Output the data verbatim, with nothing added or dropped.

+++ Given data +++

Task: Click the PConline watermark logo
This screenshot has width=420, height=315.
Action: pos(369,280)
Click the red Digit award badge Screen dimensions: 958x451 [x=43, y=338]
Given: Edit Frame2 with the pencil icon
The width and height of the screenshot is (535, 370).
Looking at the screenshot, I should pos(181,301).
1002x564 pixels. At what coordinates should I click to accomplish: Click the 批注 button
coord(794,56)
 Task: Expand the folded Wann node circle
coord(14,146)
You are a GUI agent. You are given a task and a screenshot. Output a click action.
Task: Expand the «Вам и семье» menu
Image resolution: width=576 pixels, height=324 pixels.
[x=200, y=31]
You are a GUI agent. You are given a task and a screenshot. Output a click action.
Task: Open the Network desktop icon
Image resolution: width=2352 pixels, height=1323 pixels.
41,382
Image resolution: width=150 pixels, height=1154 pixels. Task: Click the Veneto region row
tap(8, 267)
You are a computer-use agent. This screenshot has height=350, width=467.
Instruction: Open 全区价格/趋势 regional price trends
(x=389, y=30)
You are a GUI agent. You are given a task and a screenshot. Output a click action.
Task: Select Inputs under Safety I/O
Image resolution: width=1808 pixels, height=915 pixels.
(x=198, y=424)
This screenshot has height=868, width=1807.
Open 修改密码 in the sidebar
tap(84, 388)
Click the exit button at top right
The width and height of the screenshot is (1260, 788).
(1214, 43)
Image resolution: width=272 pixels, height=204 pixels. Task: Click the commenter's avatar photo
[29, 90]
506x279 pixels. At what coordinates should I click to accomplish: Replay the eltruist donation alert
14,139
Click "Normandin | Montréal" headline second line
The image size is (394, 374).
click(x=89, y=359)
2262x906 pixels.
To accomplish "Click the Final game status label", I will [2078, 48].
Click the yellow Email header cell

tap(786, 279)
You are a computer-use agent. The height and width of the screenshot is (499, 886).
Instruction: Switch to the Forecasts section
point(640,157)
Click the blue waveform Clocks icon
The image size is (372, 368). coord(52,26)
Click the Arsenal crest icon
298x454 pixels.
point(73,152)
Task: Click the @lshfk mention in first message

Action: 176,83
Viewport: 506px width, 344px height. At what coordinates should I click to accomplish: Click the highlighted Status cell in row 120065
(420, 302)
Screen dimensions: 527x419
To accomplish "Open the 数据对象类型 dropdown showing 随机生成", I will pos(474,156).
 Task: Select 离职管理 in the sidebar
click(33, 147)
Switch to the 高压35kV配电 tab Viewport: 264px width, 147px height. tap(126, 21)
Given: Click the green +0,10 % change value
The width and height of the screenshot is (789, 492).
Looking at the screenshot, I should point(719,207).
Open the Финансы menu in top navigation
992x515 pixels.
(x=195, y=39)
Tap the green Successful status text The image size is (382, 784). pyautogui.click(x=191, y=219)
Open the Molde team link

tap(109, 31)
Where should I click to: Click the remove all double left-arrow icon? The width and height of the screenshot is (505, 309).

+++

## Result of this exercise
Task: Click the PConline watermark logo
This screenshot has width=420, height=315.
Action: pos(369,280)
Click the red Digit award badge Screen dimensions: 958x451 [x=43, y=338]
Given: Edit Frame2 with the pencil icon
The width and height of the screenshot is (535, 370).
Looking at the screenshot, I should pos(181,301).
1002x564 pixels. At what coordinates should I click to accomplish: Click the 批注 button
coord(794,56)
 Task: Expand the folded Wann node circle
coord(14,146)
You are a GUI agent. You are given a task and a screenshot. Output a click action.
Task: Expand the «Вам и семье» menu
Image resolution: width=576 pixels, height=324 pixels.
[x=200, y=31]
You are a GUI agent. You are given a task and a screenshot. Output a click action.
Task: Open the Network desktop icon
Image resolution: width=2352 pixels, height=1323 pixels.
41,382
Image resolution: width=150 pixels, height=1154 pixels. Task: Click the Veneto region row
tap(8, 267)
You are a computer-use agent. This screenshot has height=350, width=467.
Instruction: Open 全区价格/趋势 regional price trends
(x=389, y=30)
You are a GUI agent. You are given a task and a screenshot. Output a click action.
Task: Select Inputs under Safety I/O
Image resolution: width=1808 pixels, height=915 pixels.
(x=198, y=424)
This screenshot has height=868, width=1807.
Open 修改密码 in the sidebar
tap(84, 388)
Click the exit button at top right
The width and height of the screenshot is (1260, 788).
(1214, 43)
Image resolution: width=272 pixels, height=204 pixels. Task: Click the commenter's avatar photo
[29, 90]
506x279 pixels. At what coordinates should I click to accomplish: Replay the eltruist donation alert
14,139
Click "Normandin | Montréal" headline second line
The image size is (394, 374).
click(x=89, y=359)
2262x906 pixels.
To accomplish "Click the Final game status label", I will [2078, 48].
Click the yellow Email header cell

tap(786, 279)
You are a computer-use agent. The height and width of the screenshot is (499, 886).
Instruction: Switch to the Forecasts section
point(640,157)
Click the blue waveform Clocks icon
The image size is (372, 368). coord(52,26)
Click the Arsenal crest icon
298x454 pixels.
point(73,152)
Task: Click the @lshfk mention in first message

Action: 176,83
Viewport: 506px width, 344px height. At what coordinates should I click to accomplish: Click the highlighted Status cell in row 120065
(420, 302)
Screen dimensions: 527x419
To accomplish "Open the 数据对象类型 dropdown showing 随机生成", I will pos(474,156).
 Task: Select 离职管理 in the sidebar
click(33, 147)
Switch to the 高压35kV配电 tab Viewport: 264px width, 147px height. tap(126, 21)
Given: Click the green +0,10 % change value
The width and height of the screenshot is (789, 492).
Looking at the screenshot, I should point(719,207).
Open the Финансы menu in top navigation
992x515 pixels.
(x=195, y=39)
Tap the green Successful status text The image size is (382, 784). pyautogui.click(x=191, y=219)
Open the Molde team link

tap(109, 31)
Where should I click to: Click the remove all double left-arrow icon? The width and height of the screenshot is (505, 309).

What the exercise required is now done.